The town has a history of some social justice as well, Authelet tells us. “Our Sense of Community came to be measured by our outreach to those in the community who could not provide for themselves. There was a Poor Farm and a special section in Rockhill Cemetery as a burial place for indigents, including hobos riding the train through Foxborough when they fell off and were killed. Nobody knew who they were, where they came from or where they were going. But they were afforded a proper burial by the town.”
He tells us of the town’s commitment to education, and the building of schools over the years. And we are reminded by the many school activities over the past few weeks, culminating with graduations and awards and many ceremonies honoring our young people.
Of course, the history is not all upbeat. But even through the worst, Authelet says, the town shown brightly.
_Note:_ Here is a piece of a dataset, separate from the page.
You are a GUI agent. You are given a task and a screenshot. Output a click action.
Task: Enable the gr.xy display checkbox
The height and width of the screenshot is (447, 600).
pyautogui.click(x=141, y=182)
“1900 brought our Darkest Hour and greatest surge in our Sense of Community” after business failures and fires that destroyed the main industry in town, the hat factory, as well as the Town House.
But … “even as smoke still rose from the wreckage, the call went out to come together to help determine the type of community we would like to become moving forward into the 20th Century.”
New buildings were quickly erected, the Foxborough State Hospital would be erected and our economic force would become Standard Gauge, brought to town by E. H. and B. B. Bristol and reorganized as The Foxboro Company.
“They came not as industrialists but as community builders and were a contributor to our Sense of Community from day one,” Authelet writes, “A commitment that would pass to their sons, Ben and Rex as well as all of management and most employees.”
Townspeople would fight in World War I and the Legion Post would be named for the first soldier killed, Lawrence W. Foster. Foxborough would survive the Great Depression. And, of course, the town rallied during World War II.
“As dreadful as it was, it was everybody’s war,” Authelet recalls. “We all had a role to play; believing our contribution would affect the outcome and our Sense of Community embraced everyone. The town exceeded its quota in every bond drive. Schools got special flags to fly once all students participated in purchasing war bonds and stamps. We all played a role from air raid wardens and paper drives to planting Victory Gardens and enduring rationing in the national interest.”
Then it was the Korean War and Vietnam. Meanwhile, Foxborough was doubling in size during the 1950s and ’60s. And with it the building of more schools and playing field and recreation facilities — all part of any good community.
And there was the concern for those who are struggling. The Senior Center, Food Pantry and Discretionary Fund were created. The New England Patriots Charitable Trust has helped many causes since Robert Kraft bought the local National Football League team.
The Foxboro Company and major gifts from Invensys, the Kraft and Spier families, helped build a major YMCA facility in town that is open to all.
Authelet’s presentation contained many, many more examples of how this town has become a community.
And we will always be grateful for the way he has chronicled this history for us and future generations to understand.
“This is who we are and how we care,” he writes. “People: doing for others. People: caring about others. People: proud of their home town and those who call it home, embraced by that Sense of Community that has made Foxborough so unique through all these years.
“As we celebrate the Sense of Community that has made this place what it is, let us nourish it and pass it on to future generations, that it might continue forever.”
Bill Stedman is managing editor of The Foxboro Reporter.